General characteristics in RAN service
- Type: Fishing vessel
- Displacement: 301 tons
- Length: 120 ft 9 in (36.80 m)
- Beam: 30 ft 3 in (9.22 m)
- Draught: 6 ft 4 in (1.93 m)
- Propulsion: diesel engines, 160 HP
- Speed: 8 knots (15 km/h; 9.2 mph)
- Complement: 2 officers, 17 ratings
- Armament: 1 × 20 mm Oerlikon; 2 × .303 Vickers machine guns; 1 × Browning machine gun;

= HMAS Patricia Cam =

Australian minesweeper

HMAS Patricia Cam was an auxiliary vessel operated by the Royal Australian Navy during World War II. She was sunk by a Japanese aircraft in 1943.

==Construction==
The ship was built in 1940 at Brisbane Waters, New South Wales as a tuna-fishing trawler for the Sydney fishing company Cam & Sons Pty Ltd.

==Operational history==
Following the outbreak of war in the Pacific, the ship was requisitioned by the Royal Australian Navy for use as an auxiliary minesweeper on 9 February 1942. She was commissioned into the RAN on 3 March 1942 as HMAS Patricia Cam, with a complement of 2 officers and 17 sailors.

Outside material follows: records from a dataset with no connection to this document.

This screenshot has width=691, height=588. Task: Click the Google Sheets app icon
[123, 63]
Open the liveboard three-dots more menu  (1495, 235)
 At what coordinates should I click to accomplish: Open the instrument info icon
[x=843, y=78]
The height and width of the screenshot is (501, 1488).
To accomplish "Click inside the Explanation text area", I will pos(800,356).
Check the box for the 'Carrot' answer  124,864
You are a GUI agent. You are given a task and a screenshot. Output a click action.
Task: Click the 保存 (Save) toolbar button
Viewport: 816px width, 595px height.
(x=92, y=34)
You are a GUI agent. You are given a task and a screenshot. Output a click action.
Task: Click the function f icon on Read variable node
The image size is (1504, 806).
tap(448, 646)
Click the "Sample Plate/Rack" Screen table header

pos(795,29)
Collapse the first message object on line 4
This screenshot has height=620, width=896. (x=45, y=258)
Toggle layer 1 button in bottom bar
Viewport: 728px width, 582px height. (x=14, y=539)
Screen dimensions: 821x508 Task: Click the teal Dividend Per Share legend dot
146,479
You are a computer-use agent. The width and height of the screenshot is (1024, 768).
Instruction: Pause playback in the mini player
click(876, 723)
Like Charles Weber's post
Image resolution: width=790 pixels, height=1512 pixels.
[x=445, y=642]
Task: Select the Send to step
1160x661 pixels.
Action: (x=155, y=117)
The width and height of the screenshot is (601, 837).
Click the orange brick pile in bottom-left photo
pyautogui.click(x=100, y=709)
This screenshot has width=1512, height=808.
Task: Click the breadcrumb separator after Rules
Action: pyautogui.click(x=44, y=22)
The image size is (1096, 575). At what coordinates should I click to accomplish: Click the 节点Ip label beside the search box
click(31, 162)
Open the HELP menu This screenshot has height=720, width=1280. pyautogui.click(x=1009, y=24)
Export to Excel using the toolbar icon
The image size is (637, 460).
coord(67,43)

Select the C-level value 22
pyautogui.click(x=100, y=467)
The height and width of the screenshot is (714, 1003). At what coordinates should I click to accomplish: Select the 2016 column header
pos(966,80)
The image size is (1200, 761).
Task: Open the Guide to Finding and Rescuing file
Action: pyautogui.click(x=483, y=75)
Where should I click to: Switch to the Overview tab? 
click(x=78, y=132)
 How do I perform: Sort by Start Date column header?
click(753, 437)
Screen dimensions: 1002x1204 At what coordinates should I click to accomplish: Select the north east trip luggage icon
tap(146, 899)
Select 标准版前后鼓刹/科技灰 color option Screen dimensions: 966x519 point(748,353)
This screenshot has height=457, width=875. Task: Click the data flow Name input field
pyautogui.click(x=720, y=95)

Based in Darwin, Patricia Cam was mainly used to transport supplies to small communities, military outposts, and Coastwatchers.

==Loss==
In January 1943, the vessel sailed through the islands off Arnhem Land. At one stop, they picked up six passengers: five Yolngu men including Narritjin Maymuru, and Reverend Leonard Kentish, chief of the Methodist mission stations in the Northern Territory. Patricia Cam then sailed for the Wessel Islands, with one of the Yolngu men serving as pilot.

On 22 January, while en route, a Japanese floatplane located Patricia Cam and attacked; the unaware vessel had no radar. The first bomb landed in Patricia Cams hold and exploded, killing one sailor. The damage caused the ship to sink within a minute. A second bomb from the floatplane killed another sailor and two of the passengers. The floatplane made several strafing runs, then landed near the survivors. After failing to encourage the survivors to surrender, one of the crew captured Kentish at gunpoint (the only Australian prisoner-of-war captured inside Australian territory) and left. Kentish was flown to Dobo in the Aru Islands where he was interrogated, including the frequent use of beatings, for several weeks, before being executed by his captors on or about 4 May. In 1948, his executioner Sub Lieutenant Sagejima Mangan was tried and hanged for the crime.

All but two of the remaining survivors were on a liferaft. The others were clinging to debris, and drifted away; the remains of one were found nine years later in a cave on Valencia Island, 320 km from the point of sinking. The life raft drifted for 15 hours before coming to an islet off Guluwuru. The survivors swam ashore and fell asleep on the beach, waking to find that one of the crew had died from his wounds during the night. One of the Yolngu died the next day, with both bodies buried on the beach. While fresh water was available, there was very little food, with the Yolngu survivors using their local knowledge to provide shellfish and edible roots. Fires lit by the survivors were spotted by Yolngu people of the Wessel Islands, who came across in canoes to render assistance. Two groups left to find help, one group of Yolngu paddling south, the other leading Patricias captain to the Marchinbar Island radar station. Supplies were dropped to the survivors by an RAAF reconnaissance plane, and they were rescued on 29 January by .

The vessel's military service was later recognised with the battle honour "Darwin 1942–43".

A memorial to Patricia Cam and the people killed as a result of its sinking is located at Yirrkala. It was completed in 2017. In 2026 a plaque commemorating the ship was installed at the HMAS Coonawarra navy base in Darwin.